Please set down exactly the lines of the listing below from the line containing "[Professional Concrete Curb" through the line containing "Join Now! (933, 600)", both lines included, leaving out all other lines.

+ + +

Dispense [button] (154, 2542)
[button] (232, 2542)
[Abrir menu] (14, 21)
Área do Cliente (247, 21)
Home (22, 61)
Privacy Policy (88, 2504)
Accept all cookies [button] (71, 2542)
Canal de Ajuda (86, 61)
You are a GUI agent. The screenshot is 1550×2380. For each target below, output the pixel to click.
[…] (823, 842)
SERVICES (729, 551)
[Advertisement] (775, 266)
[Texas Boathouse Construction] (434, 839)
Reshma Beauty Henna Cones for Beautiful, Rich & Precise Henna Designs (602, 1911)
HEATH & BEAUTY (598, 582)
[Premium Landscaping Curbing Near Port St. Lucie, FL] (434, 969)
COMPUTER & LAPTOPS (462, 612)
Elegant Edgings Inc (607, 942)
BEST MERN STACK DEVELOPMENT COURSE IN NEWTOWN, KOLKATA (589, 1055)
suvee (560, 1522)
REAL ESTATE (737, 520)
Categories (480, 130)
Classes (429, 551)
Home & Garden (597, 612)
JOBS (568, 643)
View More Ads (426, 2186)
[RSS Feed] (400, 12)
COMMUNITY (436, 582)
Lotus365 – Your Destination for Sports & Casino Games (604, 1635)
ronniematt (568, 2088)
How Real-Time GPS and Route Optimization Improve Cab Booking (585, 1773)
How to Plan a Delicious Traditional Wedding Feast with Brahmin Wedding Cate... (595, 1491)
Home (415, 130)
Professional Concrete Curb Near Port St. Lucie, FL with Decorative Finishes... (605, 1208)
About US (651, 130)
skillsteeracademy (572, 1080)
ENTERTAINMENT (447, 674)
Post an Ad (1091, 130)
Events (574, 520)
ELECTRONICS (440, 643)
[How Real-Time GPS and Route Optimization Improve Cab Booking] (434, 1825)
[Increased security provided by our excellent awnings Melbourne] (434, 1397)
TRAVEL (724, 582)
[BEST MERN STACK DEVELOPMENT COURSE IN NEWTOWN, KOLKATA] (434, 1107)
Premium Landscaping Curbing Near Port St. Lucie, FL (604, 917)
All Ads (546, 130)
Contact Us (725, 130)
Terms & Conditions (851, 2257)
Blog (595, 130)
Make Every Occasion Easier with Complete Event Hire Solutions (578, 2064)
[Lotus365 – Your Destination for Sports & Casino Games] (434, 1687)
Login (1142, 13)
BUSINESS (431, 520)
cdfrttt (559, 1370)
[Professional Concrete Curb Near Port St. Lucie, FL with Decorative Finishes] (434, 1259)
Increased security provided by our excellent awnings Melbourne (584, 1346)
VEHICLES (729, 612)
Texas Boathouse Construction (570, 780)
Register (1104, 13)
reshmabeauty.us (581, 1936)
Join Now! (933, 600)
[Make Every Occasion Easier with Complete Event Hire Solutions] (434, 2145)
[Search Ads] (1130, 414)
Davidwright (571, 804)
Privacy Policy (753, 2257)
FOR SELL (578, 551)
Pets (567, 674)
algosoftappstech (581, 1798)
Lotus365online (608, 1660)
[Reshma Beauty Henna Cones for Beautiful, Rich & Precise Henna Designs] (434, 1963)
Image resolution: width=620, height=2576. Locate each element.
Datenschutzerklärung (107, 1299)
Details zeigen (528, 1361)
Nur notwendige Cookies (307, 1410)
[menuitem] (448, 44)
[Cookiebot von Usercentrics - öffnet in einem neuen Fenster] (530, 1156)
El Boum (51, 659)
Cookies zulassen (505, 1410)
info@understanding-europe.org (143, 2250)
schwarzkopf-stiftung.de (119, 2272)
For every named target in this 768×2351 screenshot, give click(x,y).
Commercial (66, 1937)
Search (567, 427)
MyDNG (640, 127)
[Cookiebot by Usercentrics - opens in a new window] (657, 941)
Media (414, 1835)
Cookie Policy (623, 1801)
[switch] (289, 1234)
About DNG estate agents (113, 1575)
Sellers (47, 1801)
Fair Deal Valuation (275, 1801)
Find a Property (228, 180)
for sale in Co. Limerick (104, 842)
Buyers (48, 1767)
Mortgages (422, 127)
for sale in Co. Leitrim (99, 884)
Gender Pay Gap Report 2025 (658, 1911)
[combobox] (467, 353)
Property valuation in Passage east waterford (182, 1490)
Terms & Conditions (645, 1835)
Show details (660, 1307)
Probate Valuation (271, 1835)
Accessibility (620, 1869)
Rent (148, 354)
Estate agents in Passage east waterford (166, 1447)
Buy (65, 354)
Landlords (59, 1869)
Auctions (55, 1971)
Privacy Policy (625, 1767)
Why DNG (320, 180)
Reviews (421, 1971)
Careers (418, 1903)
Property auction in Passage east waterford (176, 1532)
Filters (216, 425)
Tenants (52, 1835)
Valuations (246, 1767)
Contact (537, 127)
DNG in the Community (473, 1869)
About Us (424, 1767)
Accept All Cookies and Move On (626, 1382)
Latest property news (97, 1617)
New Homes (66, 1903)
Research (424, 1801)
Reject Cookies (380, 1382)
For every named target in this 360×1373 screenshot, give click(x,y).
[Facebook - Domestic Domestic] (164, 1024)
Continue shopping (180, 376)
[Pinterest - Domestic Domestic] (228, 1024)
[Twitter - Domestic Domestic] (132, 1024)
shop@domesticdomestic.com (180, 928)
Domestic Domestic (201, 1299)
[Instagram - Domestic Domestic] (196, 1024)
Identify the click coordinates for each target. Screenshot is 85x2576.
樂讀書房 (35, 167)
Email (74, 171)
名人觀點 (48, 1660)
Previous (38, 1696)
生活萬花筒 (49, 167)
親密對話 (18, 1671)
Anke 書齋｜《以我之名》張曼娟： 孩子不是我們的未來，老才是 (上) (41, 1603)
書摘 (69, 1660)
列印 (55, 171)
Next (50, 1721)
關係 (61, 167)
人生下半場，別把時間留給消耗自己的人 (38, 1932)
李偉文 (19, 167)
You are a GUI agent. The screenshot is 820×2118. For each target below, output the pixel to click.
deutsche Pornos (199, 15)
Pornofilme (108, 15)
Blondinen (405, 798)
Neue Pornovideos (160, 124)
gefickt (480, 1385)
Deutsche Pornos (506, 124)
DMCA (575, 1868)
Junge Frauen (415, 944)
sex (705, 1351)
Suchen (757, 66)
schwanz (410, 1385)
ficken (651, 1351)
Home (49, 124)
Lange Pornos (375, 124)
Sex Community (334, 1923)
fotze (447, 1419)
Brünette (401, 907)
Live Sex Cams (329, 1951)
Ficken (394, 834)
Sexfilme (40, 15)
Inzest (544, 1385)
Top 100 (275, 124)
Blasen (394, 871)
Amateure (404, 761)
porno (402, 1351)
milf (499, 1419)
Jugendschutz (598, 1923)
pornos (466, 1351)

+ + +

§ REPLY TO THE TASK
[Professional Concrete Curb Near Port St. Lucie, FL with Decorative Finishes] (434, 1259)
Increased security provided by our excellent awnings Melbourne (584, 1346)
VEHICLES (729, 612)
Texas Boathouse Construction (570, 780)
Register (1104, 13)
reshmabeauty.us (581, 1936)
Join Now! (933, 600)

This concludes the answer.